## Estratto del documento
━━━━━━━━━━━━━━━━━━━━━━━━━━━━━━

Carabiniere ucciso nel 1987, Corte d’Assise vuole perizia fonica

Pubblicato

del

Nella tarda mattinata la Corte d’Assise d’appello di Bologna ha dato incarico per una perizia fonica sulla voce del telefonista che da una cabina del litorale ferrarese ai familiari chiese il riscatto di 300 milioni di lire per la liberazione di Pier Paolo Minguzzi, 21enne studente universitario di Alfonsine (Ravenna), figlio di imprenditori dell’ortofrutta e carabiniere di leva a Bosco Mesola, nel Ferrarese, rapito e subito ucciso nella notte tra il 20 e il 21 aprile 1987 mentre, in un periodo di licenza pasquale, rincasava dopo avere riaccompagnato la fidanzata. I suoi aguzzini infine lo gettarono nel Po di Volano da dove il corpo riaffiorò l’uno maggio successivo. In totale sono tre gli imputati: tutti assolti in primo grado il 22 giugno 2022, dopo poco più di un’ora di camera di consiglio a fronte di altrettante richieste di ergastolo, per non avere commesso il fatto.

━━━━━━━━━━━━━━━━━━━━━━━━━━━━━━

## Dati da esaminare

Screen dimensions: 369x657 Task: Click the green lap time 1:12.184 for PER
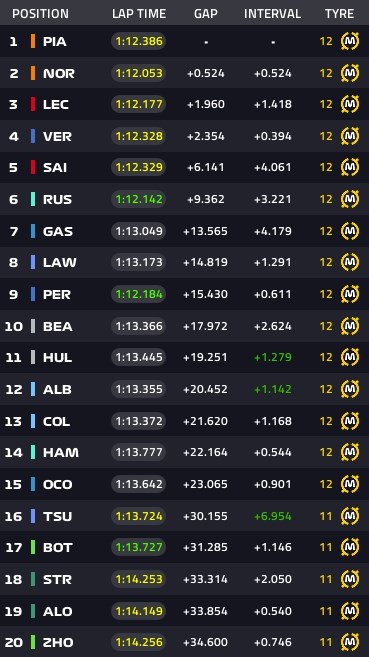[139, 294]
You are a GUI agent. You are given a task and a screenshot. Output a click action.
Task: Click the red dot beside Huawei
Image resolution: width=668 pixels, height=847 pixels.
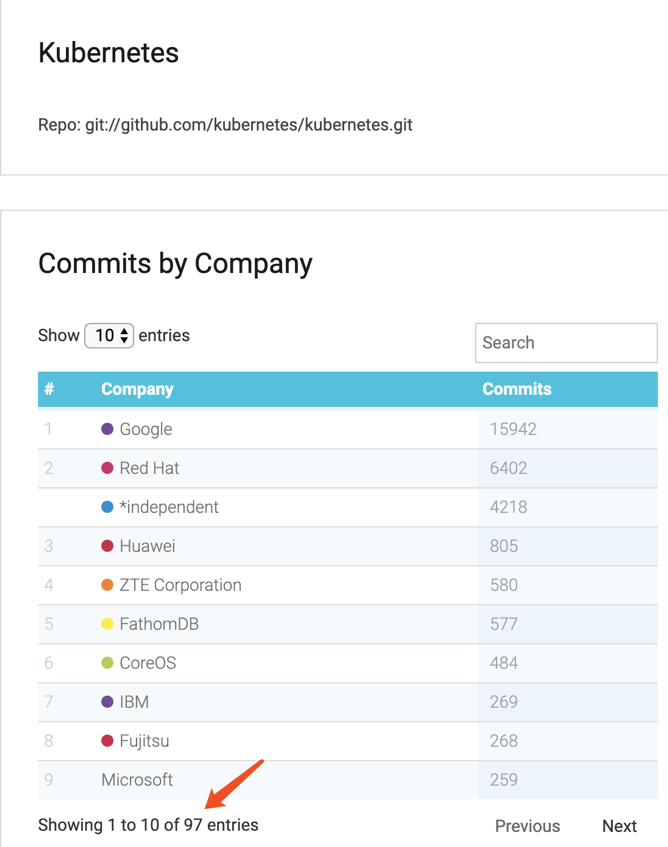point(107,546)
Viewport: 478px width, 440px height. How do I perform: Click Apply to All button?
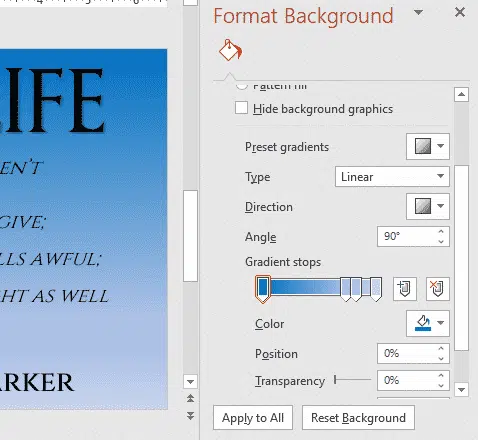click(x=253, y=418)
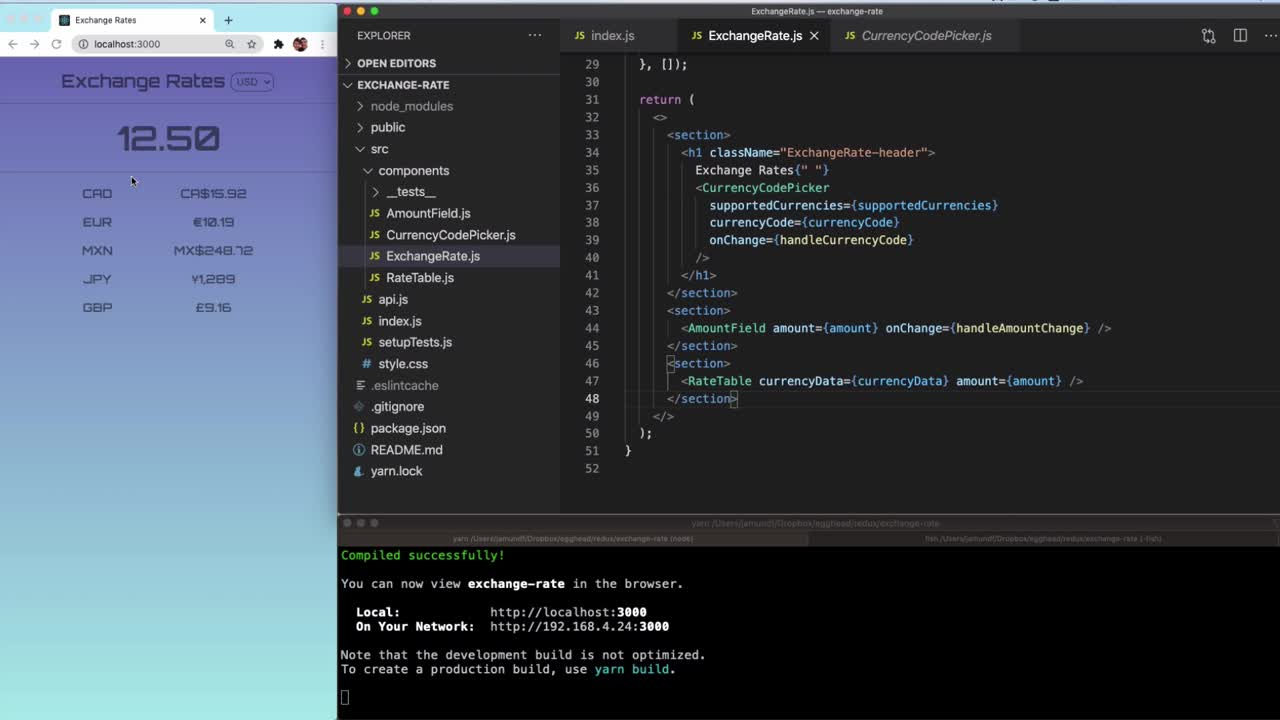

━━━━━━━━━━━━━━━━━━━━━━━━━━━━━━

## Usando le informazioni
- 1) Quanto chiese di riscatto ai familiari il telefonista, secondo l'articolo sul rapimento di Pier Paolo Minguzzi?
- 2) Trascrivi dall'articolo sul rapimento di Pier Paolo Minguzzi il tratto che comincia con "Nella tarda mattinata" e va avanti fino a "commesso il fatto.".
- 3) Prosegui l'articolo sul rapimento di Pier Paolo Minguzzi dal punto in cui si ferma.

## Risposte per compito
- 1) 300 milioni di lire.

- 2)
Nella tarda mattinata la Corte d’Assise d’appello di Bologna ha dato incarico per una perizia fonica sulla voce del telefonista che da una cabina del litorale ferrarese ai familiari chiese il riscatto di 300 milioni di lire per la liberazione di Pier Paolo Minguzzi, 21enne studente universitario di Alfonsine (Ravenna), figlio di imprenditori dell’ortofrutta e carabiniere di leva a Bosco Mesola, nel Ferrarese, rapito e subito ucciso nella notte tra il 20 e il 21 aprile 1987 mentre, in un periodo di licenza pasquale, rincasava dopo avere riaccompagnato la fidanzata. I suoi aguzzini infine lo gettarono nel Po di Volano da dove il corpo riaffiorò l’uno maggio successivo. In totale sono tre gli imputati: tutti assolti in primo grado il 22 giugno 2022, dopo poco più di un’ora di camera di consiglio a fronte di altrettante richieste di ergastolo, per non avere commesso il fatto.

- 3)
Si tratta di due ex carabinieri al tempo in servizio alla caserma di Alfonsine: il 59enne Angelo del Dotto di Ascoli Piceno (avvocato Gianluca Silenzi) e il 58enne Orazio Tasca, originario di Gela (Caltanissetta) ma da anni residente a Pavia (avvocato Luca Orsini). E dell’idraulico del paese: il 67enne Alfredo Tarroni (avvocato Andrea Maestri). Parte civile, oltre ai familiari del defunto, figura il nuovo sindacato carabinieri (Nsc) con l’avvocato Maria Grazia Russo. In particolare la Corte bolognese vuole capire se chi aveva realizzato le telefonate estorsive alla famiglia Minguzzi, possa o meno essere identificabile in Tasca attraverso la comparazione delle registrazioni della voce dell’imputato provenienti dal processo per la tentata estorsione, sempre da 300 mila euro, a un altro imprenditore ortofrutticolo della zona, Contarini.

La Corte ha in particolare chiesto espressamente di indicare quali siano i criteri che i periti utilizzeranno. Il nuovo presidente della Corte, il giudice Domenico Stigliano, ha invitato i periti e i consulenti di parte alla massima collaborazione e lealtà al fine di raggiungere il fine ultimo comune a tutti: che è quello del perseguimento della verità. Le operazioni inizieranno il 4 novembre, data entro la quale anche Nsc avrà facoltà di nominare propri consulenti tecnici. I periti individuati dalla Corte sono l’ingegnere informatico Sebastiano Battiato (università di Catania) e la professoressa Chiara Meluzzi (università statale di Milano), linguista.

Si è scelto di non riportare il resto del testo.